• **WORK ORDER**:
Starting with the line that contains "[Holistic Heart] (640, 51)" and stopping after the line that contains "Opt in to email", copy the entries below exactly. Include nothing else.

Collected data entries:
- - - -
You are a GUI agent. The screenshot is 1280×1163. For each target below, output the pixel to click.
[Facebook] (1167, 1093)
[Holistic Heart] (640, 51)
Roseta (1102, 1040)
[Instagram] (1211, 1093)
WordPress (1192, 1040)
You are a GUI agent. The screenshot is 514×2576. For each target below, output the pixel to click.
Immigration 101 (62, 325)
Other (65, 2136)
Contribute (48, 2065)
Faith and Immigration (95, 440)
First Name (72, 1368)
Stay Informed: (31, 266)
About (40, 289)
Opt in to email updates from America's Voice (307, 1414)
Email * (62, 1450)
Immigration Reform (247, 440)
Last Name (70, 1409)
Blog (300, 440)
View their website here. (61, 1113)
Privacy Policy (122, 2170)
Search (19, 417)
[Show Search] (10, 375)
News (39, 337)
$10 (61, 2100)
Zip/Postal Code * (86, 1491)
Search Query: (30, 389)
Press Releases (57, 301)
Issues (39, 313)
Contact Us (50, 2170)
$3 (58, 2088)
- - - -
• **WRITTEN ANSWER**:
[Holistic Heart] (640, 51)
Roseta (1102, 1040)
[Instagram] (1211, 1093)
WordPress (1192, 1040)
You are a GUI agent. The screenshot is 514×2576. For each target below, output the pixel to click.
Immigration 101 (62, 325)
Other (65, 2136)
Contribute (48, 2065)
Faith and Immigration (95, 440)
First Name (72, 1368)
Stay Informed: (31, 266)
About (40, 289)
Opt in to email updates from America's Voice (307, 1414)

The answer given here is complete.